Examen de conscience

Fort des connivences institutionnelles, aveuglé par les arrière-pensées politiciennes, le gouvernement ne s’est pas senti dans l’obligation de «prendre une loi spécifique par matière traitée.» Il n’a pas non plus jugé utile de respecter le parallélisme des formes ou la hiérarchie des normes. Au final, il a pondu un «mélange confus et désordonné.» Est-ce bien étonnant ? Contrairement à l’injonction de Marie-Madeleine Mborantsuo et ses pairs, il n’appartient ni gouvernement ni au Parlement de «remédier à la situation juridique» ainsi créée. Sauf à se contenter d’un pis-aller, cette responsabilité incombe à l’ensemble des maillons de la chaîne législative : Conseil des ministres, Assemblée nationale, Sénat, Conseil d’Etat et… Cour constitutionnelle. Si ces institutions avaient rempli leurs rôles respectifs, on n’en serait pas arrivé là. Si elles s’étaient montrées moins partisanes et peu complaisantes, le gouvernement n’aurait jamais pris autant de liberté.
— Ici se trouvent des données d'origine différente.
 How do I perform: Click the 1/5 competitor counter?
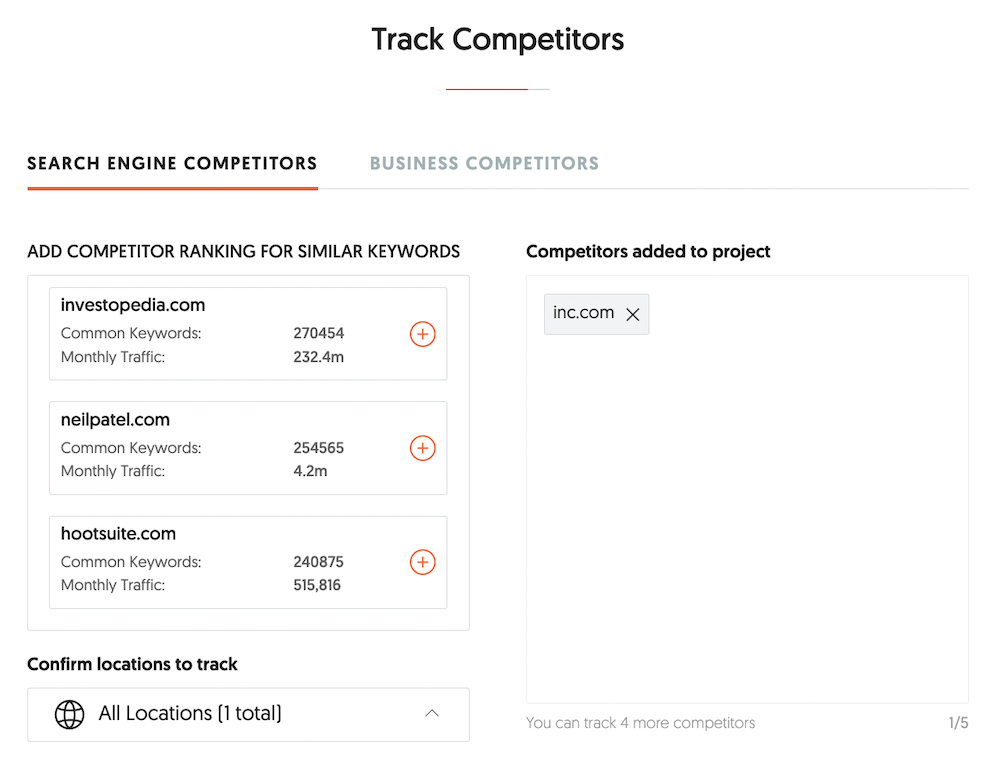[x=955, y=722]
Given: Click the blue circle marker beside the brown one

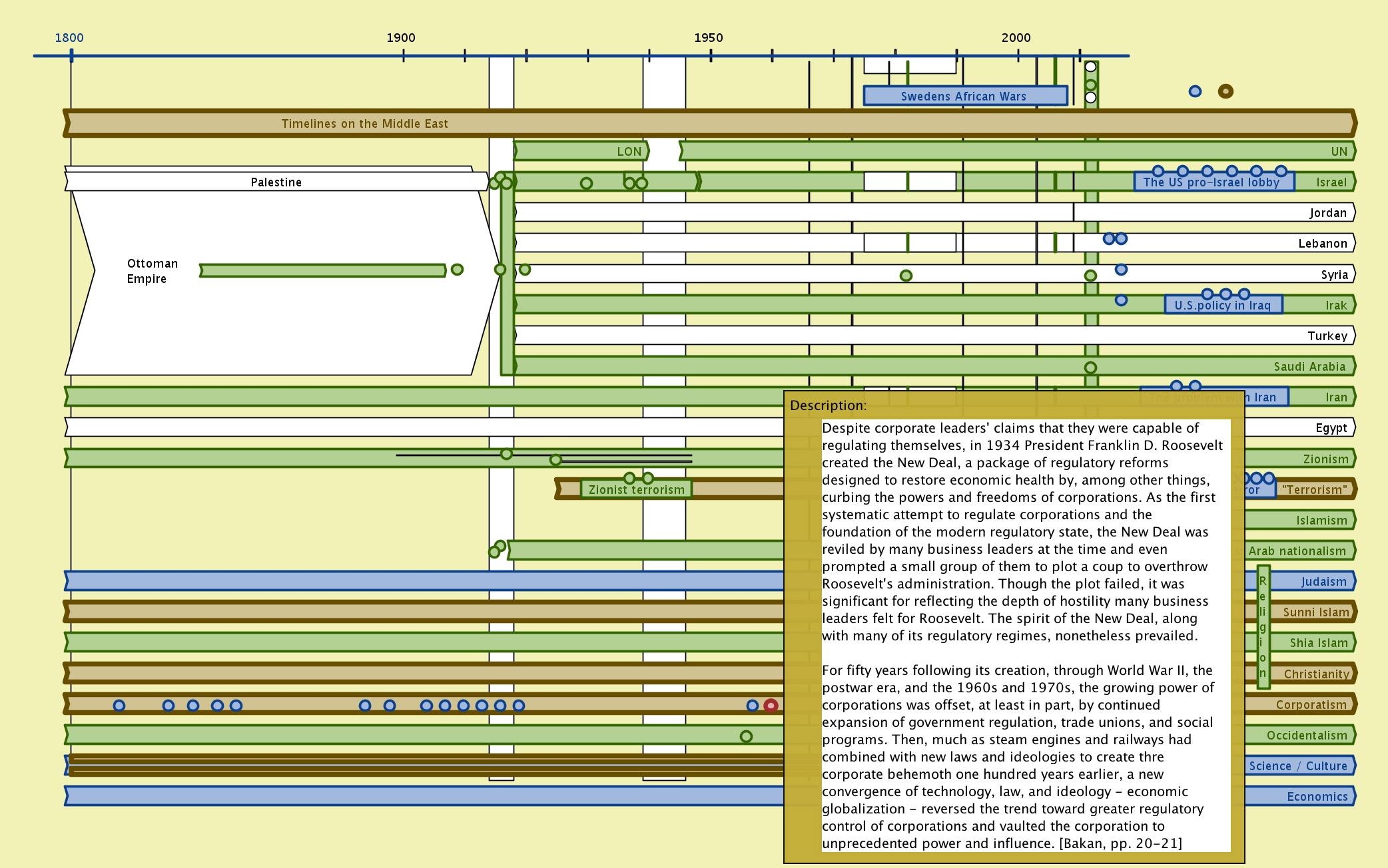Looking at the screenshot, I should pos(1195,91).
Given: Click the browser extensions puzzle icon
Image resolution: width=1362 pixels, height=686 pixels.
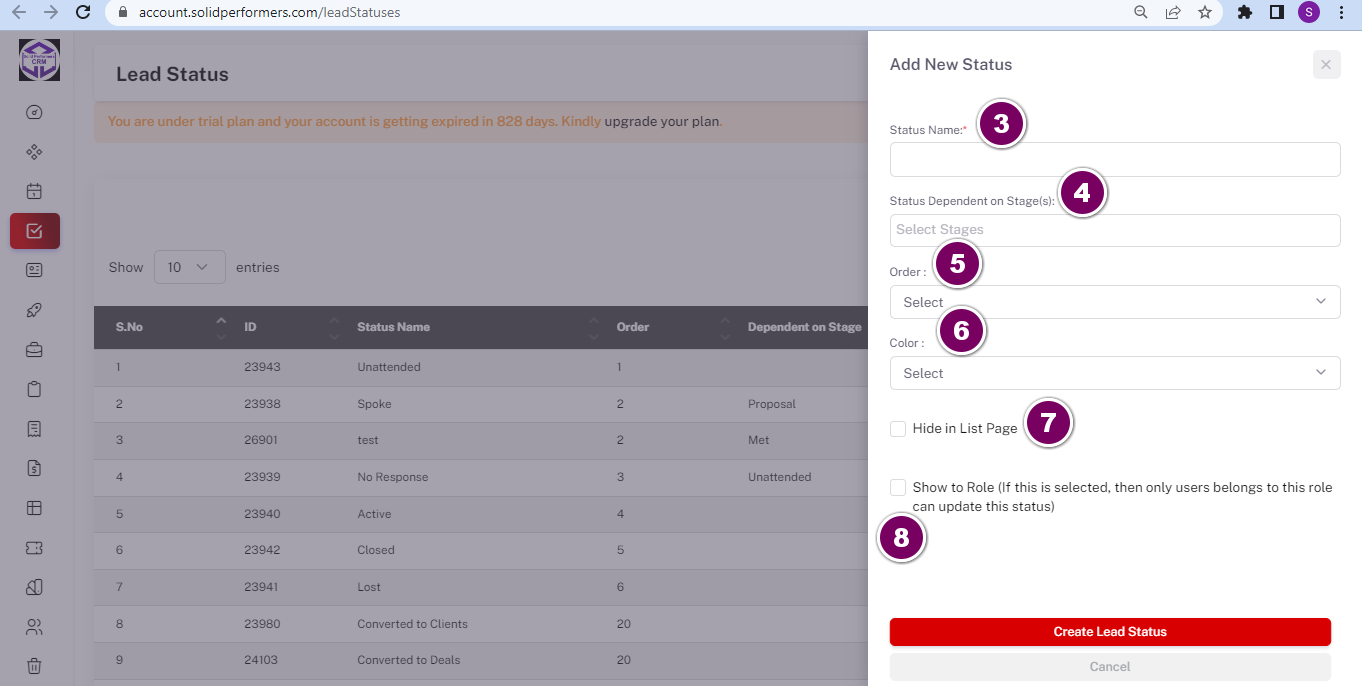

En effet, nulle part au monde, la primauté de la règle, le respect de la hiérarchie des normes ou la séparation des pouvoirs n’ont émergé par génération spontanée. Partout, ces éléments constitutifs de l’Etat de droit, ont été la résultante de l’attitude des institutions. Au lieu d’en rajouter à la confusion ou de se défausser, la Cour constitutionnelle aurait gagné à demander au Premier ministre de mieux se pourvoir. En clair, elle aurait pu se limiter à lui conseiller de saisir le Conseil d’Etat, quitte à réfléchir ensuite à sa propre responsabilité. C’est aussi cela le sens de l’Etat. Si elle entend conjurer un éventuel effondrement de l’ensemble de l’édifice institutionnel, elle doit, dès à présent, entamer cet examen de conscience.